How so? Well, there are the big digital music stores whose sales in 2012 were jaw-dropping. According to Investors.com, “Apple’s (AAPL) iTunes, Amazon.com (AMZN), Google (GOOG) Play and other Web stores sold 1 billion digital tracks through August….” But more sources of digital music will inevitably arise. And, of course, many artists are selling their sounds directly, without any company signing them to a contract. Just check the post on Linn Forums, from “Warren”: “http://www.bandcamp.com allows artists to sell music and merch without needing a record company. Currently 750,000 albums, including classical as a genre.”

bigstock-A-goodlooking-trendy-young-gu-35574203My sense is that you already know (or have intuited) most of this.

As I noted in my first e-book, the music industry was shortsighted (to say the least) when it first tried to clamp down on the digitisation of music. And the lessons from all this are numerous, increasing and worth remembering. Rita McGrath, in her article, offers this for starters: “As incumbents in other industries have painfully learned, once a sea change in business model is upon you, trying to throw up the barriers and pretend it’s not happening is only wasting valuable time.”

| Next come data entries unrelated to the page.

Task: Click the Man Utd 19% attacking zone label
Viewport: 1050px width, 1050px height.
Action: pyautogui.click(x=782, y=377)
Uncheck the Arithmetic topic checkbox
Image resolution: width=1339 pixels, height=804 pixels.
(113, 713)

She also shows that — via listen-anytime–but-don’t-buy services such as Pandora and Spotify, or via applications to help one search for music (created by any number of software companies), or via applications to use music as a way to design one’s own choice of ringtones — many firms have found ways to use digital music as a springboard for new revenues without being only music stores.

Please allow me to add my own note here: when it comes to moving from now to next, an original disruption is often followed by floods of new opportunities as the “out with the old and in with the new” gets traction and the incumbents (usually larger and slower) stumble forward. When value creation in the music industry shifted its center of gravity — say, from owning and producing content to having the access model that customers crave — smaller players easily found their way into the marketplace mix, and, often, found themselves soon on the way to becoming big players.

The getting-giving-and-sharing model that is at the heart of digital music world is here to stay. Should you be one of those store owners who has been bemoaning the fact that the turnover rate for your vast inventory of compact discs is, well, abysmal, all I can say is live and learn. Only when the successful incumbent in any industry gets out in front of competitive disruption does it have the chance to keep its dominance. That requires opportunity foresense, the skill to not only sense the winds of change but to also generate them.